Canadians like to volunteer – in fact, the country has the second largest volunteer sector in the world after the Netherlands.
But there’s a small problem. Many volunteers don’t like what they’re doing when they’re donating their time, according to a new study.
Organizations, companies and other groups that use volunteers need to know this otherwise Canadians will just quit volunteering, warns Volunteer Canada president Ruth MacKenzie, whose organization released the study Wednesday.
“The trends that we have been seeing for a long time are more pronounced and we have evidence in this research about that widening gap between what volunteers are looking for in volunteer opportunities and the volunteer opportunities are able to provide,” Ms. MacKenzie said in an interview.
Half of all Canadians volunteer in one form or another. But what’s concerning is “volunteers saying that they aren’t getting the experience that they want out of volunteering and ultimately that could lead to them being disengaged,” she said.
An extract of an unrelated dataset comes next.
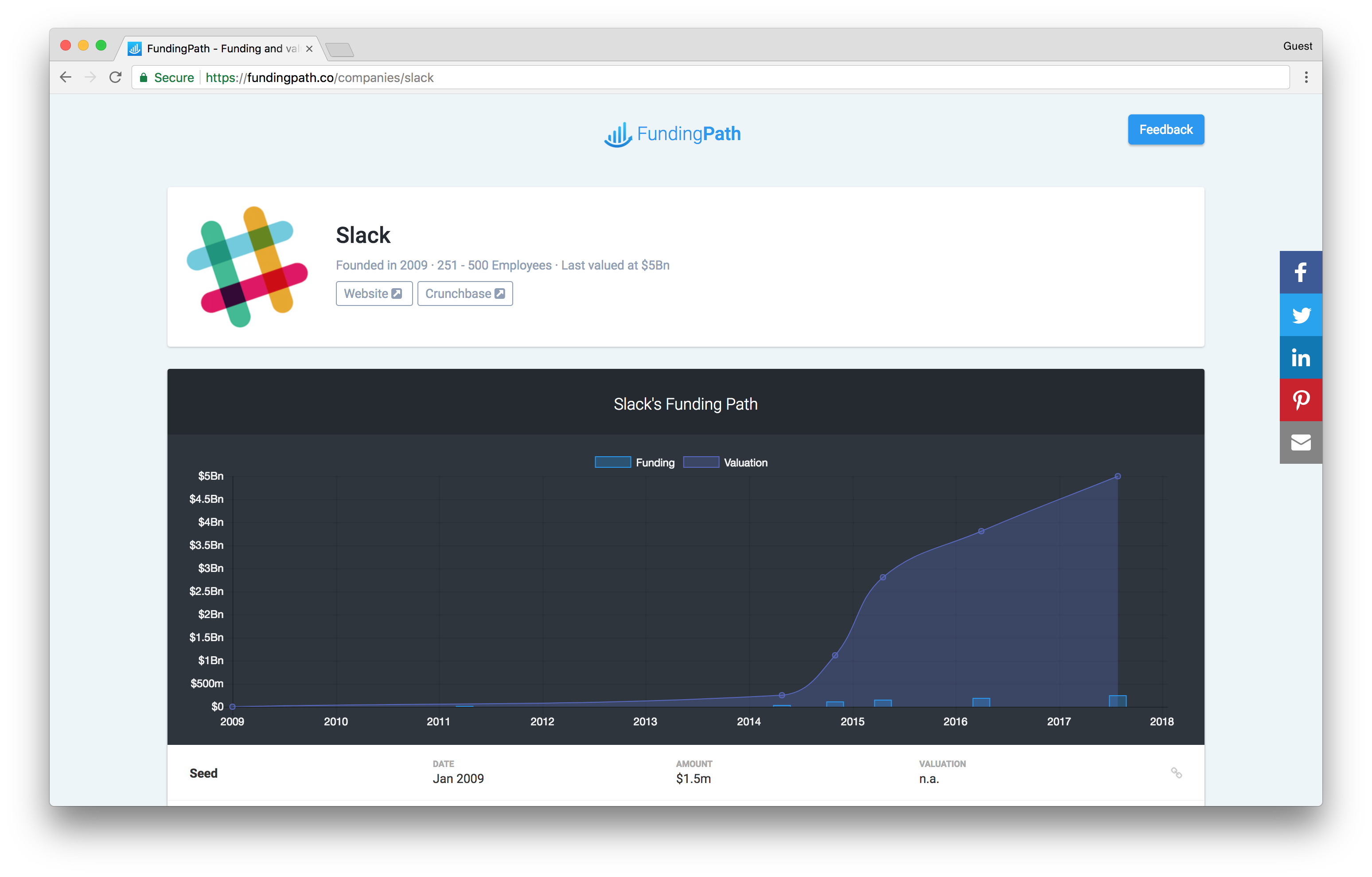The image size is (1372, 877).
Task: Open Chrome three-dot menu
Action: [1306, 78]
The study, she added, is “solid evidence that there is a reciprocal nature to volunteering, that people come to volunteering and organizations because they care deeply ... but they also want to get something back.”
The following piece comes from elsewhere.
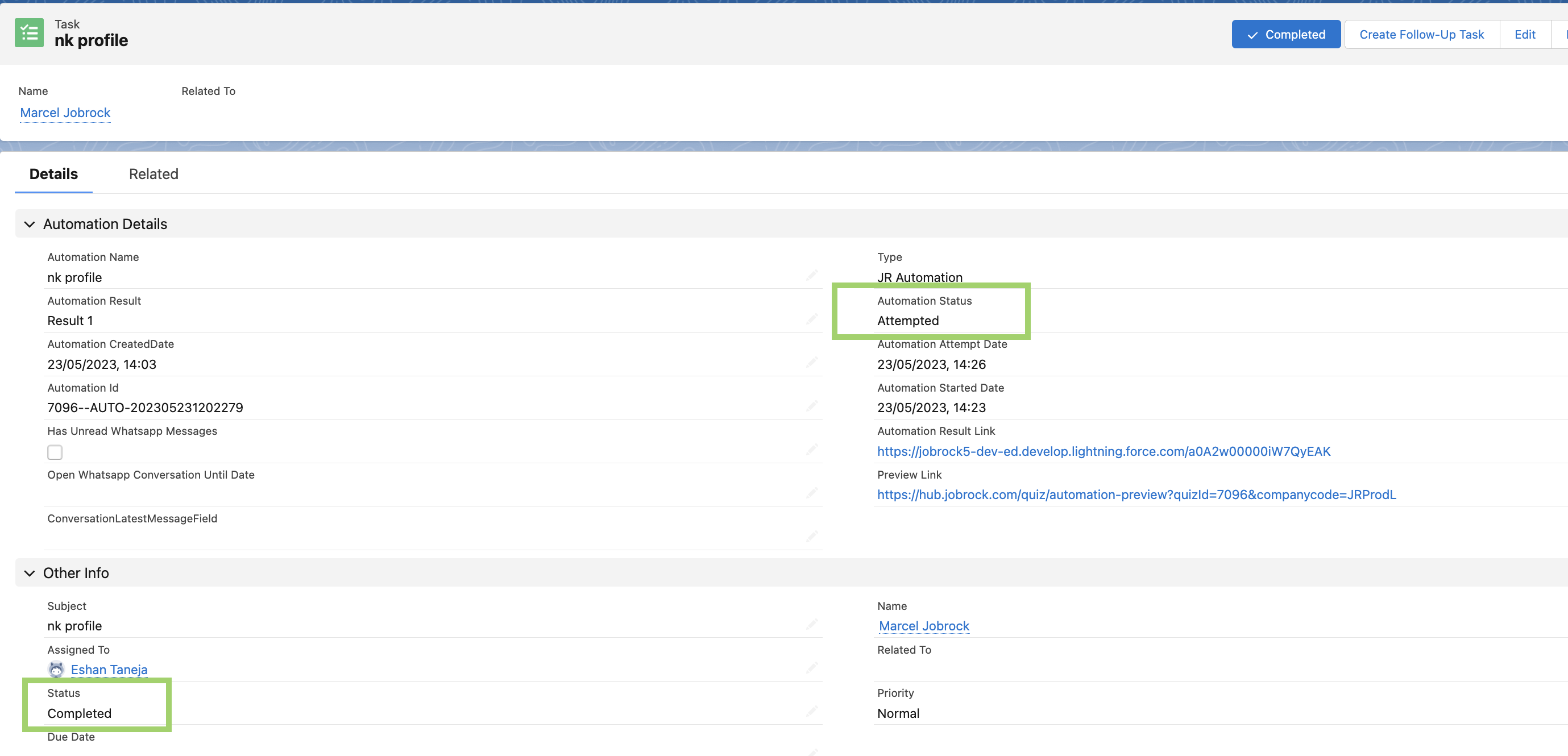Click edit pencil for Automation CreatedDate
The image size is (1568, 756).
click(x=811, y=362)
Ms. MacKenzie added that “volunteers want to learn something new, to do something that fits into their lifestyle and build new relationships. And organizations need to make sure that the opportunities that they are providing are meeting those needs that volunteers bring.”
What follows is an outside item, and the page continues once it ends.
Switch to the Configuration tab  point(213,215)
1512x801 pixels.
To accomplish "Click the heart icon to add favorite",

The study was released in conjunction with a panel discussion that included Governor-General David Johnston on Wednesday called the “Changing Landscape of Volunteering in Canada.”
Mr. Johnston cited volunteerism in his swearing-in ceremony in October. It was one of three pillars he described as essential to achieving a “smart and caring nation.” He noted this again in his remarks to the forum.
“The changing demographics of Canada present us with new opportunities for mobilization,” the Governor-General said. “Energetic and talented retirees are valuable sources of professional insight and experience. Their contributions are essential to the nation we aim to build.”
Some highlights from the study
» 62 per cent of Canadians who volunteer on a regular basis indicated they had at least one ‘negative experience’ either due to organizational politics, the belief that their skills were not being put to best use, feeling like they were not making a difference, or frustration with lack of support.
» Many Canadians are not necessarily following in the footsteps of ‘uber volunteers’ who are getting older. These uber volunteers represent about seven per cent of Canadians who contribute approximately 78 per cent of the volunteer time in Canada.
» Boomers – The average number of hours volunteered is highest among seniors and many are retiring from their ‘careers’. The addition of retired boomers could have a dramatic impact on the number of volunteers.
» Immigrants – There are an increasing numbers of recent immigrants of boomer age. This group could play a pivotal volunteer role in helping to integrate and support new immigrants into Canadian society, thanks to their unique cultural and linguistic skills, the study says.